Kaiser Permanente health plans studied palliative care by offering enrollees in Los Angeles a palliative care benefit. Kaiser posted the outcome of its home-based model of palliative care coverage on the Innovations Exchange Website of the U.S. Agency for Healthcare Research and Quality (AHRQ). The Innovations Exchange Website provides health care professionals and researchers an opportunity to share, learn about and hopefully adopt evidence based innovations in the delivery of health care.
To be eligible for the demonstration, patients with Kaiser Permanente coverage had to have a primary diagnosis of cancer, congestive heart failure, or chronic obstructive pulmonary disease (COPD). The patients also had to be home-bound with a primary caregiver in the home and with a life expectancy of 12 months or less.
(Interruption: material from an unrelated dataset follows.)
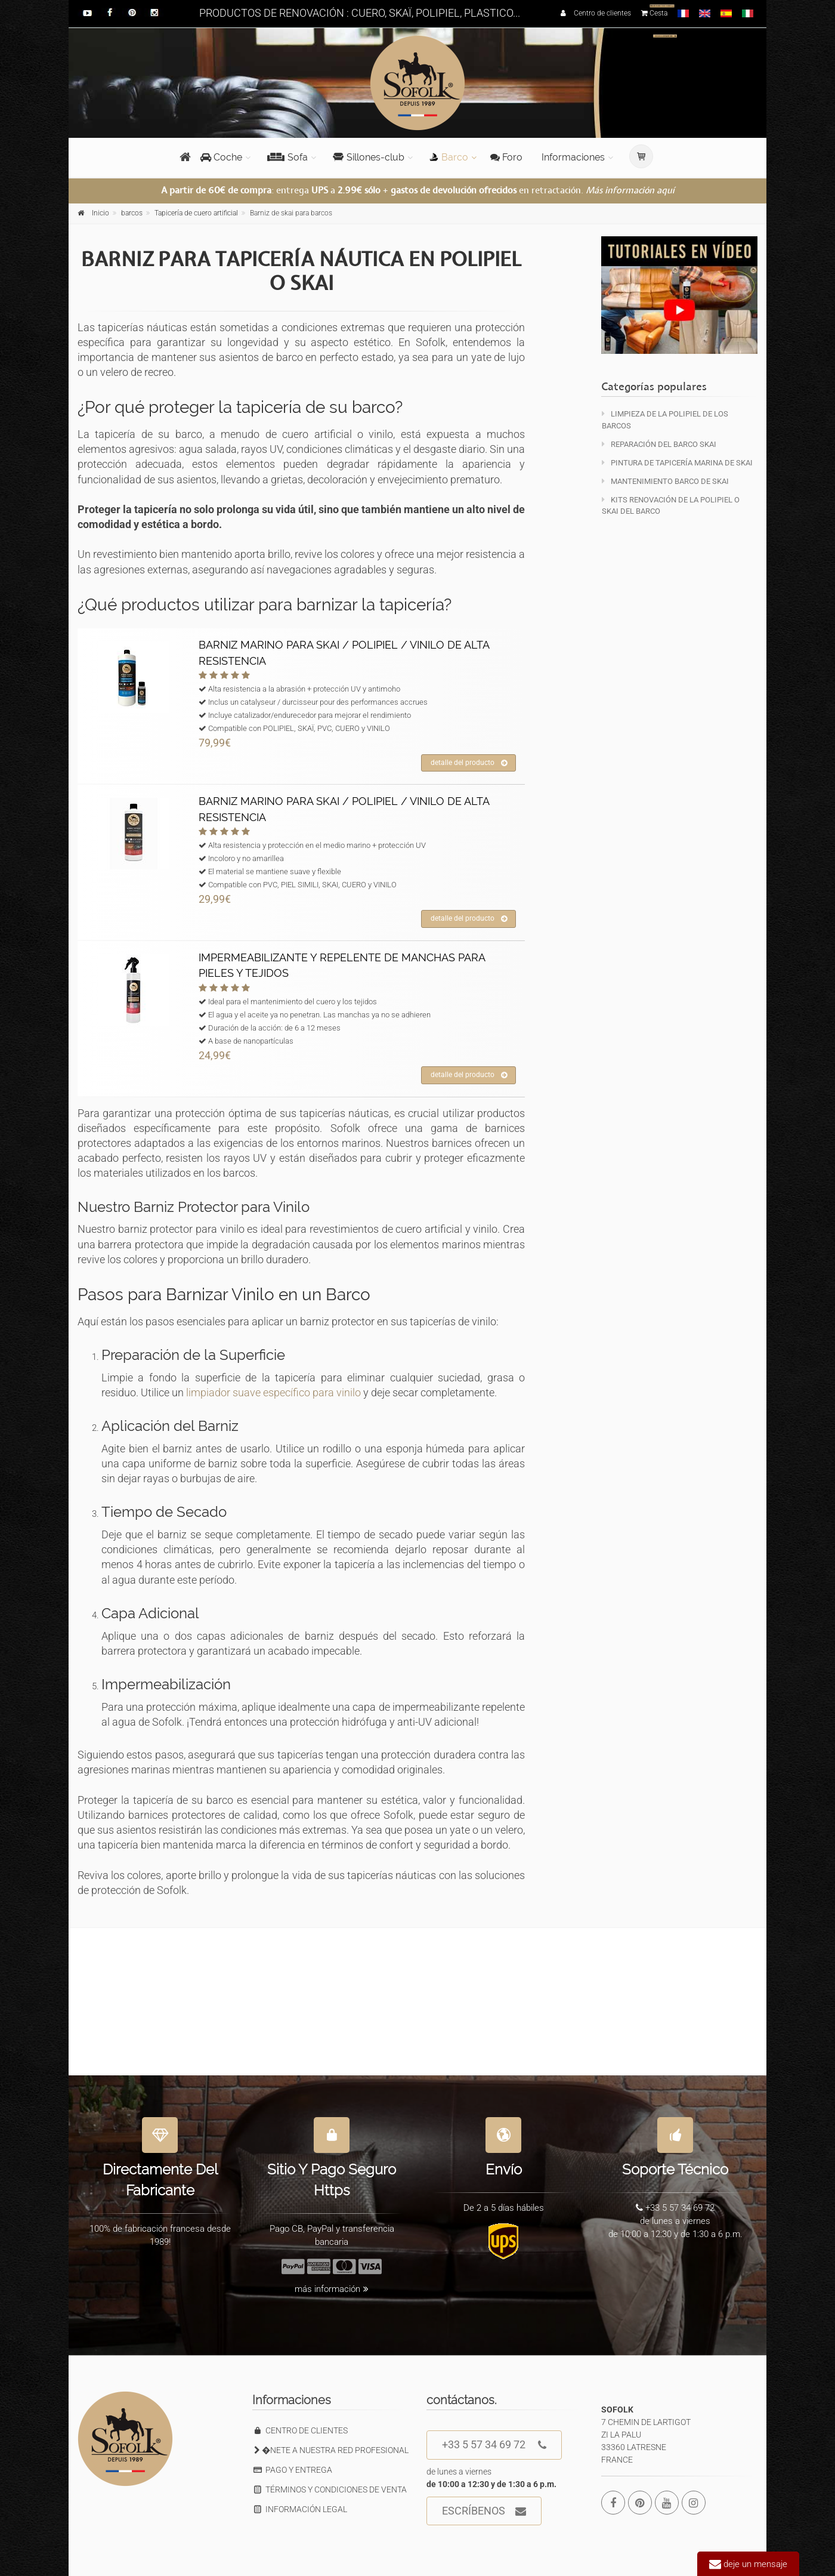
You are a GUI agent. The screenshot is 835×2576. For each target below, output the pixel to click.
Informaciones (573, 157)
Kaiser found that the average cost of services for palliative care patients was significantly lower than conventional treatment of the same conditions. The cost of cancer treatment was 35 percent lower for patients who choose the palliative care coverage; 67 percent lower for palliative care patients with COPD; and 52 percent lower for palliative care patients with congestive heart failure. Kaiser found that 22 percent of palliative care patients visited the emergency room, while 33 percent of patients not enrolled in the palliative care benefit used the emergency department.Thirty-six percent of palliative care patients required hospitalization while 59 percent of patients not receiving palliative care were hospitalized. Kaiser found that the mean cost of palliative care patients was $12,670 while the mean cost of patients not receiving palliative care was $20,222.
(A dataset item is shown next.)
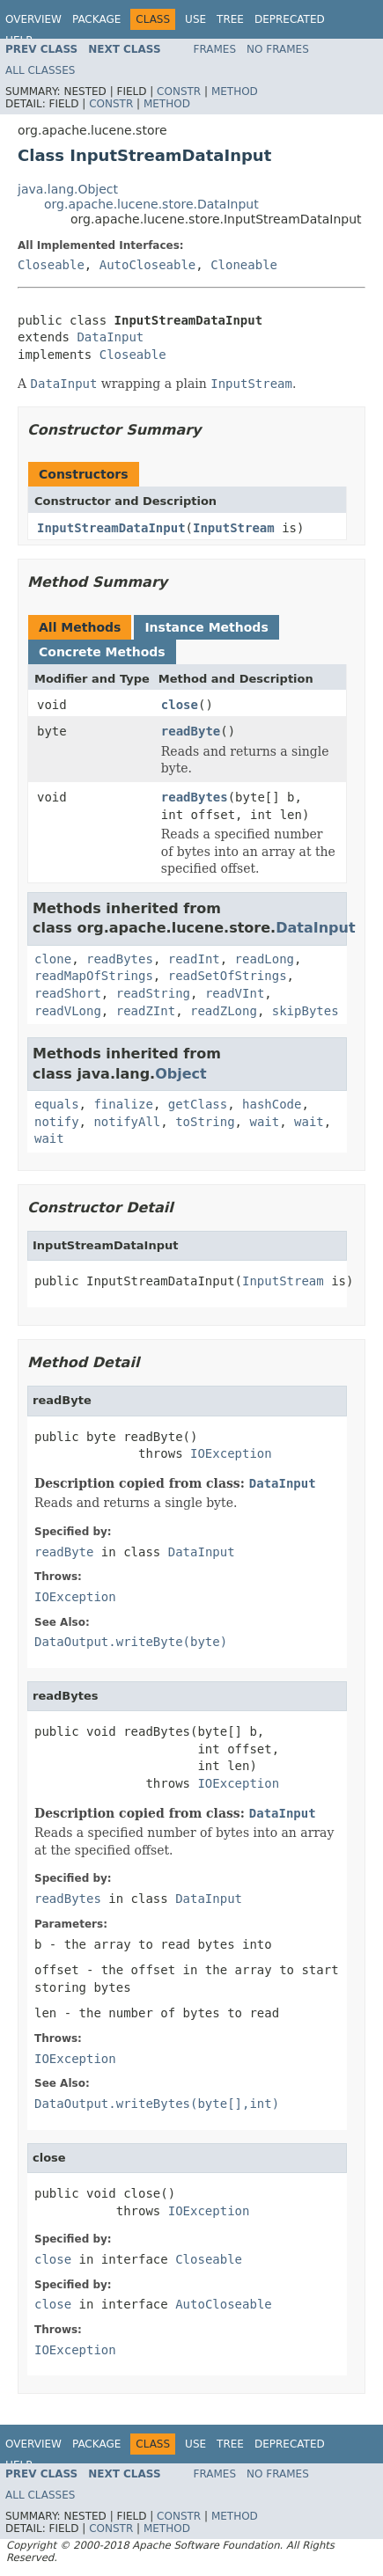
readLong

Kaiser found that 80 percent of patients receiving the palliative care benefit were very satisfied with their care 30 days after they began receiving the benefit and that percentage grew to 93 percent of patients reported being very satisfied 90 days after enrolling. Seventy-one percent of palliative care patients died in their home while 51 percent of patients not enrolled in palliative care died in their home.
Assessment and Care
Palliative care patients in the Kaiser plan received an initial assessment that included a medical history, medication review, a physical assessment, and a home safety assessment by a nurse. The nurse discussed living wills and Do Not Resuscitate (DNR) orders. The nurse interviewed the patient and the family about their desires for end of life care.These conversations focused on pain management, alleviating stress and cultural and spiritual wishes. Although the program emphasized pain control and symptom management, patients did not have to forgo traditional curative care.
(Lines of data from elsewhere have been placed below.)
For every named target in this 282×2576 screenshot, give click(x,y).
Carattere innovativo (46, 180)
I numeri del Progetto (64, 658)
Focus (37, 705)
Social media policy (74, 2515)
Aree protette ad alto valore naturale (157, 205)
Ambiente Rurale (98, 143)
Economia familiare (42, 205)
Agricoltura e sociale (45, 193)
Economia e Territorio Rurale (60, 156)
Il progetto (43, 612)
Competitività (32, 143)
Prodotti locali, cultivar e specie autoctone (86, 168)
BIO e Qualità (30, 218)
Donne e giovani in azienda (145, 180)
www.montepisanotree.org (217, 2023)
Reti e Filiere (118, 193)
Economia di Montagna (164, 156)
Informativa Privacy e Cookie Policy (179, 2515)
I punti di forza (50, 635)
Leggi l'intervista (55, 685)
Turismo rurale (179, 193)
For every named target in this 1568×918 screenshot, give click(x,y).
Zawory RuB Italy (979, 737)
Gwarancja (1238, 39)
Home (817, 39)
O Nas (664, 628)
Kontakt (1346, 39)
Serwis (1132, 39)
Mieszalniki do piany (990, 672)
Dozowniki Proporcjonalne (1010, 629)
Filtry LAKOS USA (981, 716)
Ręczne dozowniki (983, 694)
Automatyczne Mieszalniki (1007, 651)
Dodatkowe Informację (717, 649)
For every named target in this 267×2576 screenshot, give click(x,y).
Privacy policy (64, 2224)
An interdisciplinary team including a physician, a palliative care nurse, a social worker and a chaplain administer the plan of care. Other providers are added to the interdisciplinary team as needed. Typically the patient receives a weekly visits from a nurse and visits by a physician usually once every 60 to 90 days.
Growth of Modality
Doctor Diane Meier, director of the CAPC, said in an article for WebMD that there are more than 1,400 hospital palliative care programs in the U.S. She continued to say that about 80 percent of US hospitals with more than 300 beds have a palliative care program, and that 55 percent of smaller hospitals with more than 50 beds also have a palliative care program. The vast majority of medical schools are now teaching medical students and residents about palliative care, according to Dr. Meier and that did not occur 10 years ago.